Tekst Kolędy Bracia, patrzcie jeno:

Bracia, patrzcie jeno, jak niebo goreje,
Znać, że coś dziwnego w Betlejem się dzieje.
Rzućmy budy, warty, stada,
Niechaj nimi Pan Bóg włada,
A my do Betlejem, a my do Betlejem, do Betlejem.
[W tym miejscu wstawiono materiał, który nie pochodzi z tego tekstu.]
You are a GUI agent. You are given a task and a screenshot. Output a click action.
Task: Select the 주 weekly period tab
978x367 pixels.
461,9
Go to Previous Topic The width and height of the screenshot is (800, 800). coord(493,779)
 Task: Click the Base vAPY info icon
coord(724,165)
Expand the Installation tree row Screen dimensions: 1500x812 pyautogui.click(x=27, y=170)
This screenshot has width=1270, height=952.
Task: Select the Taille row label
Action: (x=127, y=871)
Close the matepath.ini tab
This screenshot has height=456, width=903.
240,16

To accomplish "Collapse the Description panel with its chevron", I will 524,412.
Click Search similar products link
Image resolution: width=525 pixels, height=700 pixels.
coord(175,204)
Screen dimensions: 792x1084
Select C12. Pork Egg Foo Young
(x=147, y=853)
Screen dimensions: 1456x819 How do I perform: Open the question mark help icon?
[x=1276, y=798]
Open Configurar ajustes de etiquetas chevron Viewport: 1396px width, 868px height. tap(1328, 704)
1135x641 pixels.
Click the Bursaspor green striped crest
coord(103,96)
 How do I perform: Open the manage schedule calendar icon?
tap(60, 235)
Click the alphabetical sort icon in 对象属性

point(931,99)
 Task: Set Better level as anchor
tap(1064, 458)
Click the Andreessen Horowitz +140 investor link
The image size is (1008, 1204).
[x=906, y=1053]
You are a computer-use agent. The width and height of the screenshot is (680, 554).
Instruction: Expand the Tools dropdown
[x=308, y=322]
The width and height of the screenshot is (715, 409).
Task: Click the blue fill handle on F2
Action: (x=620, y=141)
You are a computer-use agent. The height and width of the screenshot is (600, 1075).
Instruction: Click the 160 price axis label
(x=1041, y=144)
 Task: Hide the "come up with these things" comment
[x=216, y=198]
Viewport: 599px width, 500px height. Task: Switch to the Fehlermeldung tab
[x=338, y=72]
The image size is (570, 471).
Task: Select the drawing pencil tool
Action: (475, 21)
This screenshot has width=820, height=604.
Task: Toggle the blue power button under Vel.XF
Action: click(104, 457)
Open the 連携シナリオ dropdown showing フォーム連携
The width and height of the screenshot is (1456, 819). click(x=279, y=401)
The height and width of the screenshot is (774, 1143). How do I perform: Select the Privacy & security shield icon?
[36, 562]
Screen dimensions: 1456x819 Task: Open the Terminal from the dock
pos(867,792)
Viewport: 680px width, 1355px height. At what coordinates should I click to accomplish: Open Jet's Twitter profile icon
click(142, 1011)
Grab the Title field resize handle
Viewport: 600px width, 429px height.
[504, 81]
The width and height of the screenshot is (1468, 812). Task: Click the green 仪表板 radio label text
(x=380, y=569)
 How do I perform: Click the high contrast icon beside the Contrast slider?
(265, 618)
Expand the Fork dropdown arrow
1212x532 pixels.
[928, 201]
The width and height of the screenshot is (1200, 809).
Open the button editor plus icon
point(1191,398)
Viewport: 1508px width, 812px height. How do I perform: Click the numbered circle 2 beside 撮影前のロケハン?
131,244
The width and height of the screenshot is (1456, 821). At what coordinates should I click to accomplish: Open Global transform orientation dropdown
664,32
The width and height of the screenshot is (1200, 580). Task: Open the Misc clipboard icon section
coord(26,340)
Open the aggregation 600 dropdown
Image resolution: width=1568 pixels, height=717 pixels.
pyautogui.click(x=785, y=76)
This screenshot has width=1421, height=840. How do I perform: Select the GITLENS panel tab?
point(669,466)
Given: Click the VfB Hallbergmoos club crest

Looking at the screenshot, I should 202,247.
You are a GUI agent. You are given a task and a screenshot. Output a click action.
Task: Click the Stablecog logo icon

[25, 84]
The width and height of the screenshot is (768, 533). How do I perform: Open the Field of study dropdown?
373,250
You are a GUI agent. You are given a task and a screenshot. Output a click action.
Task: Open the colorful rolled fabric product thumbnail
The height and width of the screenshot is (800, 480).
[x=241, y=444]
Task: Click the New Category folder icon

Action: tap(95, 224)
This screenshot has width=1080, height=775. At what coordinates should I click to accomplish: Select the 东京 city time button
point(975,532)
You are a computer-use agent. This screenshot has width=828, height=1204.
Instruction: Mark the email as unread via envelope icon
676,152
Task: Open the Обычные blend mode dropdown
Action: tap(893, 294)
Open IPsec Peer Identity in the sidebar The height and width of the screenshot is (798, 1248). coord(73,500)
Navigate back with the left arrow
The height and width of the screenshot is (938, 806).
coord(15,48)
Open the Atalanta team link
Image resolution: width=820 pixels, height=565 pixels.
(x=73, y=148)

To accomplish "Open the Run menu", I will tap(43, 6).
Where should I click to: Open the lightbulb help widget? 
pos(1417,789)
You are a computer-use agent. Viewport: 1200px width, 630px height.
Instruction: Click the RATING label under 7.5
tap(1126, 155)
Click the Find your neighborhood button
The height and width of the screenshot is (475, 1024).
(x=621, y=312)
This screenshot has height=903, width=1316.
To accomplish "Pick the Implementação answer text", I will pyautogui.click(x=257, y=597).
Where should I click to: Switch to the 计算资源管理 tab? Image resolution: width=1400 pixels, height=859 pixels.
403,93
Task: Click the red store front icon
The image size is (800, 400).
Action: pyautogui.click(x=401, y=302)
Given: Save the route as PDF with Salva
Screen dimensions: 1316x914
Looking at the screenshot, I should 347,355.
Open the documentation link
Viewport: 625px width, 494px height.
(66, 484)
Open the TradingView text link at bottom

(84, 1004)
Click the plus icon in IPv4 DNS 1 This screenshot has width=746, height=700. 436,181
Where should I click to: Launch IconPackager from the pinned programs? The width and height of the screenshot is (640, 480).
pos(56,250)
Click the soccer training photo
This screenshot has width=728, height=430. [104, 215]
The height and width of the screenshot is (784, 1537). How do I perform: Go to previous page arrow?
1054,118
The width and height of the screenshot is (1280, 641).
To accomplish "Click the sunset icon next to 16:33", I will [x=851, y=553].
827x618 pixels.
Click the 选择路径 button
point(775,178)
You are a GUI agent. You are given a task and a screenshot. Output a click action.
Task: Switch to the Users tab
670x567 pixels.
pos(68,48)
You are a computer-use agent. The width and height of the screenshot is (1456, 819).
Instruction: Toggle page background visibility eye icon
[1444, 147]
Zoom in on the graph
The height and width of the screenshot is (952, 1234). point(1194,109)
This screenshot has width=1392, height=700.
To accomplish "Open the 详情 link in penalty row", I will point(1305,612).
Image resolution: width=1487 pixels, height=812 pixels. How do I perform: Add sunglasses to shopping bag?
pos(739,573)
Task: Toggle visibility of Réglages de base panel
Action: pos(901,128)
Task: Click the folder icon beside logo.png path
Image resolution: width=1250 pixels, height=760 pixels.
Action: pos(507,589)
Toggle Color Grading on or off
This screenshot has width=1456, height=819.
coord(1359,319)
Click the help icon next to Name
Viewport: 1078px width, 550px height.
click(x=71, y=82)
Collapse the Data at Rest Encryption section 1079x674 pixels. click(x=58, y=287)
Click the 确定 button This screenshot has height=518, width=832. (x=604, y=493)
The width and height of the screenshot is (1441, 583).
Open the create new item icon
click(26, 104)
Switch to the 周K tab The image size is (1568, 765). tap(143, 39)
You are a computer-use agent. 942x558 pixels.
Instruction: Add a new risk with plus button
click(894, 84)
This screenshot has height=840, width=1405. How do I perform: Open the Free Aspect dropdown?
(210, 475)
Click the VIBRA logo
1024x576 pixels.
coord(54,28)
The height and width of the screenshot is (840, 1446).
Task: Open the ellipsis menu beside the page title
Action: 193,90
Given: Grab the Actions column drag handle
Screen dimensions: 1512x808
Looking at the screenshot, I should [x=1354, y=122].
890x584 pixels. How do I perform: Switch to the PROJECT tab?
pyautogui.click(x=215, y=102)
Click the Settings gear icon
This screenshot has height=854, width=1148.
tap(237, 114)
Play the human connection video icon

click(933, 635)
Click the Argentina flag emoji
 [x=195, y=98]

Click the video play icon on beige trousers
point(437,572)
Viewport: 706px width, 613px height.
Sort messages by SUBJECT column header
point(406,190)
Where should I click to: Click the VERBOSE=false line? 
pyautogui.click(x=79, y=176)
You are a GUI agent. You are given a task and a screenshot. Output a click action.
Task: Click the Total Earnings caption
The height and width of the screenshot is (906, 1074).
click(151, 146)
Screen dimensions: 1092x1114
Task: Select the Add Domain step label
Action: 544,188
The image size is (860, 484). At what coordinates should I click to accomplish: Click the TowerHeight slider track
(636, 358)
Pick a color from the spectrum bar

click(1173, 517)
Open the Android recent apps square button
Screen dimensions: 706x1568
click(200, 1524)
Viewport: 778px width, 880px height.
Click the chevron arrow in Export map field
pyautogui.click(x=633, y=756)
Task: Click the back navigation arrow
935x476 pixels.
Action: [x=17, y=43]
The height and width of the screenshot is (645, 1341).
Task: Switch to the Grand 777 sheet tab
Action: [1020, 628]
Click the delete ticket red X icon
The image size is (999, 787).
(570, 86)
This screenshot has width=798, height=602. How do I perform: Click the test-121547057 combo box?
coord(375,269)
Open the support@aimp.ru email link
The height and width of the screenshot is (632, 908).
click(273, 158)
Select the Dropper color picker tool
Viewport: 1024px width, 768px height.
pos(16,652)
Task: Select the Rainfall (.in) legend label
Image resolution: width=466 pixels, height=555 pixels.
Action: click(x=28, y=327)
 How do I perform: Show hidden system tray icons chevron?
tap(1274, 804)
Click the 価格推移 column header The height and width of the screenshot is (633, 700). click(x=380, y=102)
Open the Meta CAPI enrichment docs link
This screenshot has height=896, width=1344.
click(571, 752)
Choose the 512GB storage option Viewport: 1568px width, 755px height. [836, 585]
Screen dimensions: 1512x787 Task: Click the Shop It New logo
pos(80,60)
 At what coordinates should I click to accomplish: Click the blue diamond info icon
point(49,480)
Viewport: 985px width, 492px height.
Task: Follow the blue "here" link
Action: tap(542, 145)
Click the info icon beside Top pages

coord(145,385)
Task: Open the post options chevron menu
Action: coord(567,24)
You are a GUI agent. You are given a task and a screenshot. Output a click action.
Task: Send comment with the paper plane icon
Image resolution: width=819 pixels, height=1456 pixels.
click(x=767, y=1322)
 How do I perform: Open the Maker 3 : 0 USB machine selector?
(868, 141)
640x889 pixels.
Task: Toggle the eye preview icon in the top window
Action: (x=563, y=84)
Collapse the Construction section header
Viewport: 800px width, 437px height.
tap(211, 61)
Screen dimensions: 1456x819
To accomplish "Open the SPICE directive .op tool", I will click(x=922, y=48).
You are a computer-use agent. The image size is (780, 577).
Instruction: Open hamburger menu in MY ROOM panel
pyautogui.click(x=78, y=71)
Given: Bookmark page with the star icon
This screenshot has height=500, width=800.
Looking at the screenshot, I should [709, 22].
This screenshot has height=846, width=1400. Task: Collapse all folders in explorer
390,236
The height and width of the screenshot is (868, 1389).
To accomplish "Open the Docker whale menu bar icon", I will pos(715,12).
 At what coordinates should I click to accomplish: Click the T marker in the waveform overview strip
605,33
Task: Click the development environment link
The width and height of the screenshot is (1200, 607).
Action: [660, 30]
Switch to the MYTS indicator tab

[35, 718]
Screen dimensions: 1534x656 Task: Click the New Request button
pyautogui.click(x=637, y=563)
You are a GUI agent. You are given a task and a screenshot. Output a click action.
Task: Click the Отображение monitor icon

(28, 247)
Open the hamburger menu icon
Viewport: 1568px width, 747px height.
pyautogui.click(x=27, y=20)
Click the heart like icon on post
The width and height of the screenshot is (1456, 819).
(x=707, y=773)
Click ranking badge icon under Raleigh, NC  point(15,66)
Patrzcie, jak tam gwiazda światłem swoim miga!
Pewnie do uczczenia Pana swego ściga.
Krokiem śmiałym i wesołym
Spieszmy i uderzmy czołem
Przed Panem w Betlejem.

Wszakże powiedziałem, że cuda ujrzymy:
Dziecię, Boga świata w żłobie zobaczymy,
Patrzcie jak biednie okryte,
W żłóbku Panię znakomite
W szopie przy Betlejem.

niebo goreje

Bracia, patrzcie jeno to piękna i ponadczasowa kolęda, która istnieje od końca XVIII wieku. Oryginalny wiersz napisał Franciszek Karpiński, polski poeta z epoki Oświecenia. Chociaż nie wiadomo, kto skomponował jego melodię, z czasem powstało wiele wersji, w zależności od tego, gdzie była śpiewana lub który hymnbook ją zawierał.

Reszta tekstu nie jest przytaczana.